§ INSTRUCTIONS FOR THE TASK: All entries below must be reproduced without a single change.
>>>>
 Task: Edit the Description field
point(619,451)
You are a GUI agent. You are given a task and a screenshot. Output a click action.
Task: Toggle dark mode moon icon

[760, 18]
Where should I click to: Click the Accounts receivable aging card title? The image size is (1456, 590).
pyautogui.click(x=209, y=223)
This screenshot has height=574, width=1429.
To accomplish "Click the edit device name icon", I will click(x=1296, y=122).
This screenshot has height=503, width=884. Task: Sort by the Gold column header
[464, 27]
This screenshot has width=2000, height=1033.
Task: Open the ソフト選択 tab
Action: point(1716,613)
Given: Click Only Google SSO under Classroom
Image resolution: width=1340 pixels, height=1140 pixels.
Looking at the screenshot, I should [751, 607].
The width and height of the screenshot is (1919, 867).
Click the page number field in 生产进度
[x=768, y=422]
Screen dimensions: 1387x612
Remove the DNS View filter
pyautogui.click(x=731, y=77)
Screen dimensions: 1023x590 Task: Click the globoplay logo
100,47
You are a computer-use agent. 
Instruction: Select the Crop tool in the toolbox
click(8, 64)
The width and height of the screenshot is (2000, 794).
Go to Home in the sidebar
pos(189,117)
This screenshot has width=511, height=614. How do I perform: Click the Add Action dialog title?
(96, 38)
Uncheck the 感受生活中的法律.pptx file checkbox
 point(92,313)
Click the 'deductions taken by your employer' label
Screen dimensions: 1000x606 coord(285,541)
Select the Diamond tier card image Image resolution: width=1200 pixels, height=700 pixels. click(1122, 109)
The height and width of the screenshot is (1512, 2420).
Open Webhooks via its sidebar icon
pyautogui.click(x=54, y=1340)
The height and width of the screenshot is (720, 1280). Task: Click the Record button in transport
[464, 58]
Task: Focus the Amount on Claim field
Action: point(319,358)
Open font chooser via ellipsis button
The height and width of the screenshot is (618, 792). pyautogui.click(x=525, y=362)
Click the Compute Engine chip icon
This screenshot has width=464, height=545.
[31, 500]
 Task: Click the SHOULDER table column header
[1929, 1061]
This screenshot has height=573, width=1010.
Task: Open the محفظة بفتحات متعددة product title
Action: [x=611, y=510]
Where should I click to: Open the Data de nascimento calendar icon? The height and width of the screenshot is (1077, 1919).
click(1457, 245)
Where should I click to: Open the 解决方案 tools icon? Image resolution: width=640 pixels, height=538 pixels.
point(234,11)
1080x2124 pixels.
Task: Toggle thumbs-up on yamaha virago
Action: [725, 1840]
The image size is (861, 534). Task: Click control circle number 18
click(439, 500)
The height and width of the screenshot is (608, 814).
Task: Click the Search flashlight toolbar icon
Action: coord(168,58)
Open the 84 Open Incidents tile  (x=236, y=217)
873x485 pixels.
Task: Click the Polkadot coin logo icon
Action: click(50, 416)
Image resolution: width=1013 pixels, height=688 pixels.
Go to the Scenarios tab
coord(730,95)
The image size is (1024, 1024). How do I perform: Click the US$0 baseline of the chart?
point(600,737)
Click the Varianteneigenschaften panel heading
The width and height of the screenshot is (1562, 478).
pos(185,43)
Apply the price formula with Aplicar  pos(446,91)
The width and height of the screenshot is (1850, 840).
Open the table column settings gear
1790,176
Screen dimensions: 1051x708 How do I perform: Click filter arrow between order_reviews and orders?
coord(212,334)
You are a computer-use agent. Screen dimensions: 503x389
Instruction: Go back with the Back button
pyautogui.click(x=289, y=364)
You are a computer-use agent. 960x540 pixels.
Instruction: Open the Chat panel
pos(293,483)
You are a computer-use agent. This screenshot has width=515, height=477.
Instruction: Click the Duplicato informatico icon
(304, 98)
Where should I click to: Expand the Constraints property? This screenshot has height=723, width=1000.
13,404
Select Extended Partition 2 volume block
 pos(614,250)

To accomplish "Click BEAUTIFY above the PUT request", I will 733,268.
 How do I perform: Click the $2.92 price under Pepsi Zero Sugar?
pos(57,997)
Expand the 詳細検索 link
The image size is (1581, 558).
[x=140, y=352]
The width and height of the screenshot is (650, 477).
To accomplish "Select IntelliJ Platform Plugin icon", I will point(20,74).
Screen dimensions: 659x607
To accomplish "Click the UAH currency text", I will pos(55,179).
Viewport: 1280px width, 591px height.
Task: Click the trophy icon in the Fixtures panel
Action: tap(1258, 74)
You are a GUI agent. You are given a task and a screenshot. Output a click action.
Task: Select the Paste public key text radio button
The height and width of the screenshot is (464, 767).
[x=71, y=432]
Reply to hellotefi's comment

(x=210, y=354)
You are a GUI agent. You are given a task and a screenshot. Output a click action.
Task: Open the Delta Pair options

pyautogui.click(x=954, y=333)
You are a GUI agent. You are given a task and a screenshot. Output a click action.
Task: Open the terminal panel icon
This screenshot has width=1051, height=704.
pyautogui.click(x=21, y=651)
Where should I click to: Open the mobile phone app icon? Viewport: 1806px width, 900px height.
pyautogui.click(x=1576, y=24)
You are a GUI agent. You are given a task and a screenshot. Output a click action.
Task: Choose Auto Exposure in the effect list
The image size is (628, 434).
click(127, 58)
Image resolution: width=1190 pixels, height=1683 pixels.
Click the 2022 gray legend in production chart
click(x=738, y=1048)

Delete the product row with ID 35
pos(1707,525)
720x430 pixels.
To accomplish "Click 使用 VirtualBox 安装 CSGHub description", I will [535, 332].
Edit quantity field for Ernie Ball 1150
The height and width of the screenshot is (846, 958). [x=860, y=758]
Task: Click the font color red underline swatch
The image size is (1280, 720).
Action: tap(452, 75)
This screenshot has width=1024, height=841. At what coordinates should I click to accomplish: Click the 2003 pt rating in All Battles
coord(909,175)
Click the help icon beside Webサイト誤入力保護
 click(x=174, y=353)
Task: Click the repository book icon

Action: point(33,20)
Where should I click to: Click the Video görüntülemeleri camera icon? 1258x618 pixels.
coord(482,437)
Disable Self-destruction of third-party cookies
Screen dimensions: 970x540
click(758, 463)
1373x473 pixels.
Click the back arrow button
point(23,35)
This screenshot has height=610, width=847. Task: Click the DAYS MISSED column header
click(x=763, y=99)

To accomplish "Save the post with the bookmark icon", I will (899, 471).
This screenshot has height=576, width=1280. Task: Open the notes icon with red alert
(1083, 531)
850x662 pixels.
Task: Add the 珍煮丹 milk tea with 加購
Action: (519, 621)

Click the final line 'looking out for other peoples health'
<<<<
§ SOLUTION FOR THIS EXERCISE:
 Task: Edit the Description field
point(619,451)
You are a GUI agent. You are given a task and a screenshot. Output a click action.
Task: Toggle dark mode moon icon

[760, 18]
Where should I click to: Click the Accounts receivable aging card title? The image size is (1456, 590).
pyautogui.click(x=209, y=223)
This screenshot has height=574, width=1429.
To accomplish "Click the edit device name icon", I will click(x=1296, y=122).
This screenshot has height=503, width=884. Task: Sort by the Gold column header
[464, 27]
This screenshot has width=2000, height=1033.
Task: Open the ソフト選択 tab
Action: point(1716,613)
Given: Click Only Google SSO under Classroom
Image resolution: width=1340 pixels, height=1140 pixels.
Looking at the screenshot, I should [751, 607].
The width and height of the screenshot is (1919, 867).
Click the page number field in 生产进度
[x=768, y=422]
Screen dimensions: 1387x612
Remove the DNS View filter
pyautogui.click(x=731, y=77)
Screen dimensions: 1023x590 Task: Click the globoplay logo
100,47
You are a computer-use agent. 
Instruction: Select the Crop tool in the toolbox
click(8, 64)
The width and height of the screenshot is (2000, 794).
Go to Home in the sidebar
pos(189,117)
This screenshot has width=511, height=614. How do I perform: Click the Add Action dialog title?
(96, 38)
Uncheck the 感受生活中的法律.pptx file checkbox
 point(92,313)
Click the 'deductions taken by your employer' label
Screen dimensions: 1000x606 coord(285,541)
Select the Diamond tier card image Image resolution: width=1200 pixels, height=700 pixels. click(1122, 109)
The height and width of the screenshot is (1512, 2420).
Open Webhooks via its sidebar icon
pyautogui.click(x=54, y=1340)
The height and width of the screenshot is (720, 1280). Task: Click the Record button in transport
[464, 58]
Task: Focus the Amount on Claim field
Action: point(319,358)
Open font chooser via ellipsis button
The height and width of the screenshot is (618, 792). pyautogui.click(x=525, y=362)
Click the Compute Engine chip icon
This screenshot has width=464, height=545.
[31, 500]
 Task: Click the SHOULDER table column header
[1929, 1061]
This screenshot has height=573, width=1010.
Task: Open the محفظة بفتحات متعددة product title
Action: [x=611, y=510]
Where should I click to: Open the Data de nascimento calendar icon? The height and width of the screenshot is (1077, 1919).
click(1457, 245)
Where should I click to: Open the 解决方案 tools icon? Image resolution: width=640 pixels, height=538 pixels.
point(234,11)
1080x2124 pixels.
Task: Toggle thumbs-up on yamaha virago
Action: [725, 1840]
The image size is (861, 534). Task: Click control circle number 18
click(439, 500)
The height and width of the screenshot is (608, 814).
Task: Click the Search flashlight toolbar icon
Action: coord(168,58)
Open the 84 Open Incidents tile  (x=236, y=217)
873x485 pixels.
Task: Click the Polkadot coin logo icon
Action: click(50, 416)
Image resolution: width=1013 pixels, height=688 pixels.
Go to the Scenarios tab
coord(730,95)
The image size is (1024, 1024). How do I perform: Click the US$0 baseline of the chart?
point(600,737)
Click the Varianteneigenschaften panel heading
The width and height of the screenshot is (1562, 478).
pos(185,43)
Apply the price formula with Aplicar  pos(446,91)
The width and height of the screenshot is (1850, 840).
Open the table column settings gear
1790,176
Screen dimensions: 1051x708 How do I perform: Click filter arrow between order_reviews and orders?
coord(212,334)
You are a computer-use agent. Screen dimensions: 503x389
Instruction: Go back with the Back button
pyautogui.click(x=289, y=364)
You are a computer-use agent. 960x540 pixels.
Instruction: Open the Chat panel
pos(293,483)
You are a computer-use agent. This screenshot has width=515, height=477.
Instruction: Click the Duplicato informatico icon
(304, 98)
Where should I click to: Expand the Constraints property? This screenshot has height=723, width=1000.
13,404
Select Extended Partition 2 volume block
 pos(614,250)

To accomplish "Click BEAUTIFY above the PUT request", I will 733,268.
 How do I perform: Click the $2.92 price under Pepsi Zero Sugar?
pos(57,997)
Expand the 詳細検索 link
The image size is (1581, 558).
[x=140, y=352]
The width and height of the screenshot is (650, 477).
To accomplish "Select IntelliJ Platform Plugin icon", I will point(20,74).
Screen dimensions: 659x607
To accomplish "Click the UAH currency text", I will pos(55,179).
Viewport: 1280px width, 591px height.
Task: Click the trophy icon in the Fixtures panel
Action: tap(1258, 74)
You are a GUI agent. You are given a task and a screenshot. Output a click action.
Task: Select the Paste public key text radio button
The height and width of the screenshot is (464, 767).
[x=71, y=432]
Reply to hellotefi's comment

(x=210, y=354)
You are a GUI agent. You are given a task and a screenshot. Output a click action.
Task: Open the Delta Pair options

pyautogui.click(x=954, y=333)
You are a GUI agent. You are given a task and a screenshot. Output a click action.
Task: Open the terminal panel icon
This screenshot has width=1051, height=704.
pyautogui.click(x=21, y=651)
Where should I click to: Open the mobile phone app icon? Viewport: 1806px width, 900px height.
pyautogui.click(x=1576, y=24)
You are a GUI agent. You are given a task and a screenshot. Output a click action.
Task: Choose Auto Exposure in the effect list
The image size is (628, 434).
click(127, 58)
Image resolution: width=1190 pixels, height=1683 pixels.
Click the 2022 gray legend in production chart
click(x=738, y=1048)

Delete the product row with ID 35
pos(1707,525)
720x430 pixels.
To accomplish "Click 使用 VirtualBox 安装 CSGHub description", I will [535, 332].
Edit quantity field for Ernie Ball 1150
The height and width of the screenshot is (846, 958). [x=860, y=758]
Task: Click the font color red underline swatch
The image size is (1280, 720).
Action: tap(452, 75)
This screenshot has width=1024, height=841. At what coordinates should I click to accomplish: Click the 2003 pt rating in All Battles
coord(909,175)
Click the help icon beside Webサイト誤入力保護
 click(x=174, y=353)
Task: Click the repository book icon

Action: point(33,20)
Where should I click to: Click the Video görüntülemeleri camera icon? 1258x618 pixels.
coord(482,437)
Disable Self-destruction of third-party cookies
Screen dimensions: 970x540
click(758, 463)
1373x473 pixels.
Click the back arrow button
point(23,35)
This screenshot has height=610, width=847. Task: Click the DAYS MISSED column header
click(x=763, y=99)

To accomplish "Save the post with the bookmark icon", I will (899, 471).
This screenshot has height=576, width=1280. Task: Open the notes icon with red alert
(1083, 531)
850x662 pixels.
Task: Add the 珍煮丹 milk tea with 加購
Action: (519, 621)

Click the final line 'looking out for other peoples health'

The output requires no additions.